Renna attributes Boloco’s flop to three factors: low brand awareness, operational issues and competition. Here are some takeaways for other growth-minded restaurateurs:
1. A local following doesn’t always compute to national appeal
“We had great brand awareness in the Northeast that was built over many years,” says Renna. “But we learned you have to focus maniacally on getting your brand message out in a new market, because people don’t know you if you’re regional.” Typically, the more units open, the more brand awareness builds, says Renna, which is why Boloco intended to open five to six stores in D.C. But opening only two, which were six miles apart, hurt the brand’s recognition. “They were almost acting as independents,” he says.
2. Flawless execution is even more imperative in a new market
Renna found that consumers are willing to take a chance—that they like trying something new—but they come in with a critical eye. “Self-inflicted wounds hurt,” he says, noting that Boloco’s D.C. units were not delivering the same experience as other stores, citing slow service and subpar food. “It will matter immediately, and if you don’t [deliver operationally], it will take a long time to recover.”
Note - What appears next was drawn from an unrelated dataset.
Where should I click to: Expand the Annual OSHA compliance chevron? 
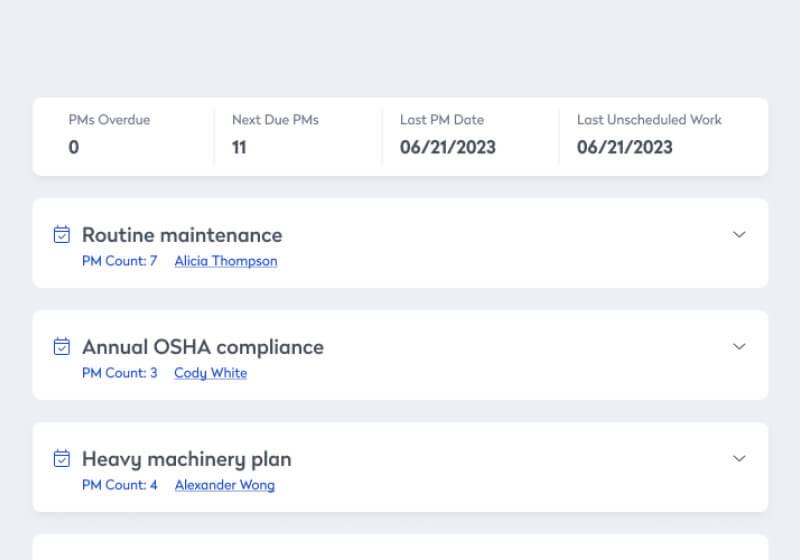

3. There can be too much of a good thing
Scott Dahnke, managing partner at private-equity firm Catterton, told The Washington Post that D.C. has more fast casuals per capita than any city other than Las Vegas. There were 10 that quickly popped up within two blocks of one of Boloco’s D.C. spots, all of which were fighting for a daytime population that Renna says wasn’t growing. “We faced major saturation and competition of fast casuals,” he says. Boloco wasn’t the only chain to run into trouble. Denver-based Smashburger and Freshii, out of Chicago, both closed their D.C. units in recent months. “As an area adds more restaurant seats, your share of the pie begins dwindling,” Renna says.
So, is the “Boloco goes to Washington” example a microcosm of the rest of the country, forecasting a fast-casual market without room for continued growth? Renna says no. Despite Boloco’s failed expansion, he believes fast casual still is the place for operators to invest. “It will continue to grow and prosper,” he says. “But concepts need to be weary of their own ability to be in a very saturated market.”